-- Begin --
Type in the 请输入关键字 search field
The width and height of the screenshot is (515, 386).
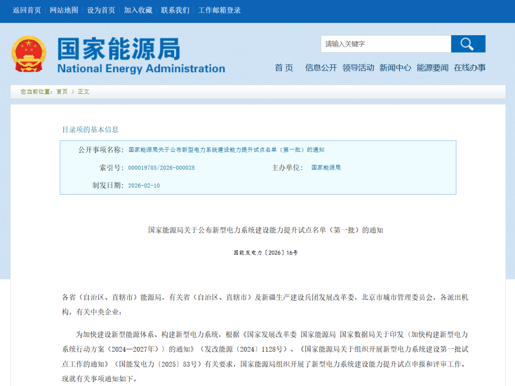[385, 44]
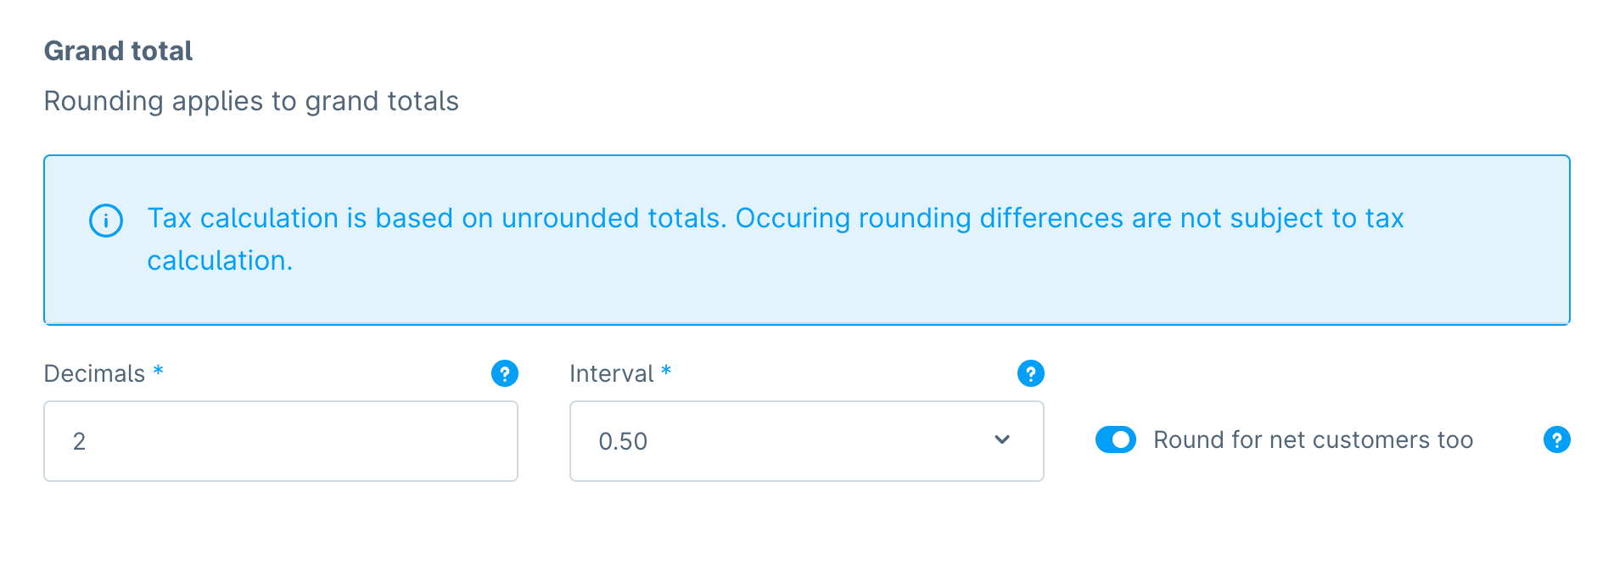Click the Interval help question mark icon

[x=1031, y=373]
-- End --
Copy out every line of the material above word for word, leaving out the pictures.

Reply
Type in the 请输入关键字 search field
The width and height of the screenshot is (515, 386).
[385, 44]
Click the Interval help question mark icon

[x=1031, y=373]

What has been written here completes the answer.